Weill Cornell Medical College, Cornell University, New York, NY 10065.
Department of Pathology and Genomic Medicine, Houston Methodist Research Institute, Houston, TX 77030.


Neural progenitor (NP) cells are the multipotent cells that produce neurons and glia in the central nervous system. Compounds regulating their proliferation are key to both understanding brain development and unlocking their potential in regenerative repair. We discuss a chemical screen that unexpectedly identified inhibitors of Erk signaling potently promoting the self-renewing divisions of fetal NP cells. This occurred through crosstalk between Erk and Akt signaling cascades. The crosstalk mechanism is cell type-specific, and is not detected in adult NP cells as well as brain tumor cells. The mechanism was also shown to be independent from the GSK-3 signaling pathway, which has been reported to be a major regulator of NP cell homeostasis and inhibitors to which were also identified in the screen.
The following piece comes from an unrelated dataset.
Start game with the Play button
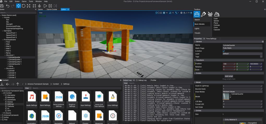Screen dimensions: 266x124 (x=45, y=6)
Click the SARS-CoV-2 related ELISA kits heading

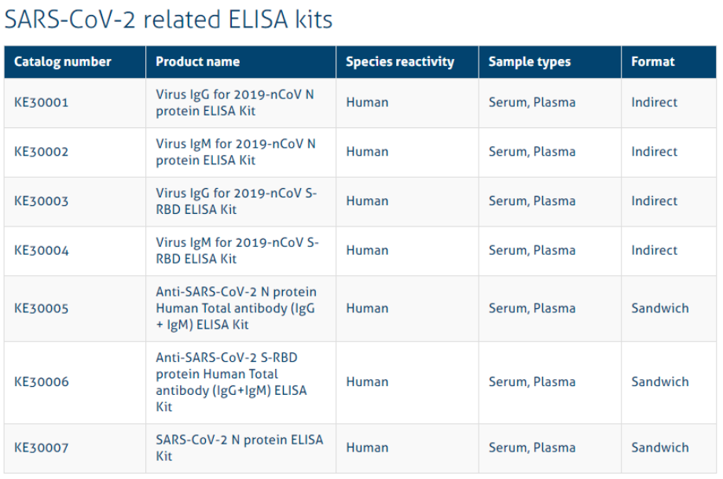point(169,20)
In vitro Erk inhibition led to the prolonged rapid expansion of fetal NP cells while retaining their multipotency. In vivo inhibitor administration significantly inhibited the neuronal differentiation, and resulted in increased proliferative progenitor cells in the ventricular/subventricular zone (VZ/SVZ) of the embryonic cortex. Our results uncovered a novel regulating pathway for NP cell proliferation in the developing brain. The discovery provides a pharmacological basis for in vitro expansion and in vivo manipulation of NP cells.